Single Adult Glassy-winged Sharpshooter Intercepted
Author: Brenda Ouwerkerk, Chief Deputy Agricultural Commissioner
8/28/2017 10:48:49 AM
Results from timely follow-up by the departmental Pest Detection Trappers determine no additional Sharpshooters found.
On July 13, 2017, a departmental Pest Detection Trapper found one single adult Homalodisca vitripensis, Glassy-winged Sharpshooter (GWSS) on an insect trap in a citrus tree located on a commercial property on the west side of the city of San Luis Obispo.
Departmental staff took immediate action to determine if additional Sharpshooters were present by conducting a one quarter mile radius visual survey and a high-density trapping delimitation survey encompassing a one mile radius from the citrus tree find site.
The extensive trapping resulted in no signs of the presence of additional GWSS. Trappers placed 117 insect traps and performed approximately 671 total trap inspections, searching for adult sharpshooters. “The purpose of the intense trap monitoring by the Pest Detection Trappers was to determine if the single sharpshooter was a solo sharpshooter inadvertently transported to the site or if a breeding population existed”, according to Martin Settevendemie, Agricultural Commissioner/Sealer. “No signs of an established or breeding population were detected. The keen eye, quick response by staff and cooperation of residents that hosted traps are key to keeping unwanted pests from becoming established and damaging crops”, continued Settevendemie. At this time control treatments will not take place.

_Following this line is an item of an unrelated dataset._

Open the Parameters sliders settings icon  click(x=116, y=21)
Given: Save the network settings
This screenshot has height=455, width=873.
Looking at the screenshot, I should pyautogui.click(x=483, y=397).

The visual survey also yielded no evidence of egg masses, larvae or adults in the 400 properties inspected.
The Glassy-winged Sharpshooter is an insect capable of transmitting the bacterium Xylella fastidiosa, which is responsible for multiple plant diseases including Pierce’s Disease, which is fatal to grapevines. Pierce’s Disease does not affect human or animal health.